Not since Helenio Herrera’s La Grande Inter of 1965 has the Nerazzurri reached the pinnacle of European club football. Yet, as the dust settles following their first major European title for 45 years, the criticisms of their earlier triumph continue to echo into the present: Herrera always prioritised defensive strategy, and, as this year’s Champions League final lucidly exemplified, it appears Jose Mourinho is not too dissimilar.

Inter’s defensive approach has been masked by an ostensibly attacking line-up throughout the Champions League campaign. In the final, Mourinho once again deployed Diego Milito as the lone out-and-out striker with Wesley Sneijder scurrying just behind him. Goran Pandev and Samuel Eto’o also continued their reincarnation as disciplined, labour-orientated wingers by shuttling back and forth on either wing as though it was some kind of penance march. Meanwhile, Javier Zanetti and Esteban Cambiasso’s duties rarely stretched beyond protecting the deep back four.
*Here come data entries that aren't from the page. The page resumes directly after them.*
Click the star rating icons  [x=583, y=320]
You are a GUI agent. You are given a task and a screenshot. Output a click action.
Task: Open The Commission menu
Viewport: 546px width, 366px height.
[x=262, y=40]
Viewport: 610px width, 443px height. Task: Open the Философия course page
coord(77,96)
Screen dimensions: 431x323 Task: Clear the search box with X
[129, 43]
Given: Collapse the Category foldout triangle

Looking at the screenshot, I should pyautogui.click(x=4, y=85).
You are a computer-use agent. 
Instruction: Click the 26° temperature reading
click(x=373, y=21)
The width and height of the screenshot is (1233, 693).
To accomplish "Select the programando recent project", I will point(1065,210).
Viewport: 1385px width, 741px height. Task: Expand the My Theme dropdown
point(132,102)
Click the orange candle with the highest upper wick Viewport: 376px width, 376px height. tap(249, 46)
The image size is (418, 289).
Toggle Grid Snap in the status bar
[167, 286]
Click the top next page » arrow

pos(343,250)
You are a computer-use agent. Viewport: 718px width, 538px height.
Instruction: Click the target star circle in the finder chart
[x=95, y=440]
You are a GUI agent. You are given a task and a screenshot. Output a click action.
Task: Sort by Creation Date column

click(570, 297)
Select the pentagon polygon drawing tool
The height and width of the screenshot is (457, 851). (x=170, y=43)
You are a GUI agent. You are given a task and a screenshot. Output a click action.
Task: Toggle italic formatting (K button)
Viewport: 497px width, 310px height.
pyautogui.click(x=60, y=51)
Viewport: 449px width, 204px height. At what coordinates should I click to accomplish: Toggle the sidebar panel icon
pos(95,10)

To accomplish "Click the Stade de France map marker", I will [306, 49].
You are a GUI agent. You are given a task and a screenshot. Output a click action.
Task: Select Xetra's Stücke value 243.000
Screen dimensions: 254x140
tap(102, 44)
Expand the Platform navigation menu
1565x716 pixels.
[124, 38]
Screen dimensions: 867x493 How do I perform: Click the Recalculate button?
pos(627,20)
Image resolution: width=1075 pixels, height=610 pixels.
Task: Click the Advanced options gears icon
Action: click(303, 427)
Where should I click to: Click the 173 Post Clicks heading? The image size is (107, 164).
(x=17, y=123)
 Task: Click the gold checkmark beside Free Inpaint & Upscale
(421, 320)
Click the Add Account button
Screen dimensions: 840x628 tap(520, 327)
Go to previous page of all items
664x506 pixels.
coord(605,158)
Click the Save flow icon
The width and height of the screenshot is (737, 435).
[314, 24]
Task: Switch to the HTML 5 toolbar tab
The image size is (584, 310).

Despite three strikers then, only one was expected to provide the real threat and Sneijder’s role also required his involvement in the defensive play.

Serving almost as an antithesis, Bayern Munich set about playing an expansive style of football. They were hindered slightly by Franck Ribery’s exclusion and Louis Van Gaal, as expected, fielded Turkish midfielder Hamit Altintop in a slightly more comfortable centre-of-left role. Elsewhere though, Bayern were unchanged and lined-up in their usual interchangeable 4-4-2 / 4-2-3-1.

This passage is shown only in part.